Good, short piece at Christianity Today that should interest most Coen Brothers fans:
Like [Fargo heroine] Marge herself, the Coens have a longstanding curiosity about matters of morality. But hard as they might try, they can’t seem to shrug off the realities of evil as calmly as their most famous heroine.
There’s a certain moral rigor in all of their movies (well, maybe not in The Ladykillers) that has always suggested, to me, a subtext of spiritual inquiry. Where do these sharply contrasting ideals of right and wrong come from? On what basis do the Coens define virtue and nobility? Christians see goodness as a reflection of who God is, but in many of their films, the Coens, who are Jewish, don’t offer a theology to speak of. Crucially, however, they don’t exclude the possibility, either.

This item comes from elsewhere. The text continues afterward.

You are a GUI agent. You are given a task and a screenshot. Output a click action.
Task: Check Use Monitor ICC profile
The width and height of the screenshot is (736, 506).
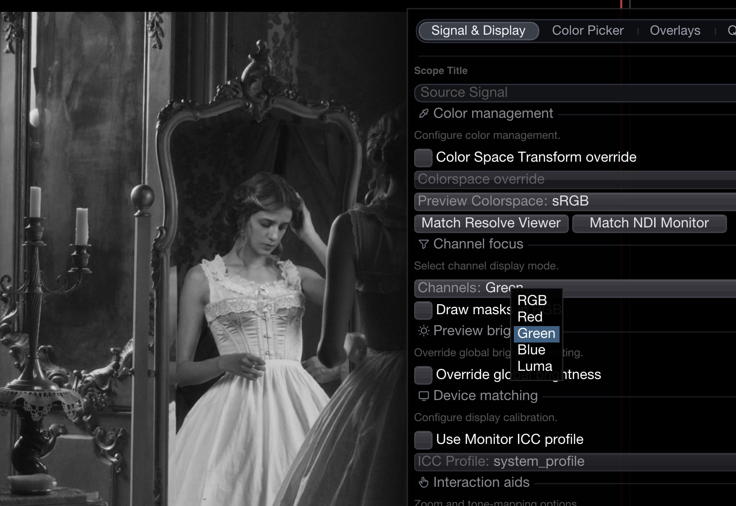[x=423, y=440]
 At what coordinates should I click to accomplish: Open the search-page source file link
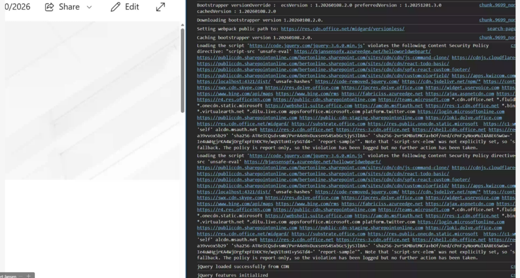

I don’t know that Joel and Ethan Coen have answered the question yet; they may not have the answer. But they at least understand the question. No Country for Old Men—which won the 2008 Oscar for Best Picture—was a full-on breakdown of the Coens’ moral compass. The film followed the devastating trail of death and depravity left by Anton Chigurh, a serial killer over whom human concepts of justice and morality have no power. Tommy Lee Jones plays the local law enforcement, but he’s nowhere near so chipper as Marge Gunderson: “I feel overmatched,” he says, paralyzed by his inability to enforce goodness or bring evildoers to justice.
What, then, of the Divine?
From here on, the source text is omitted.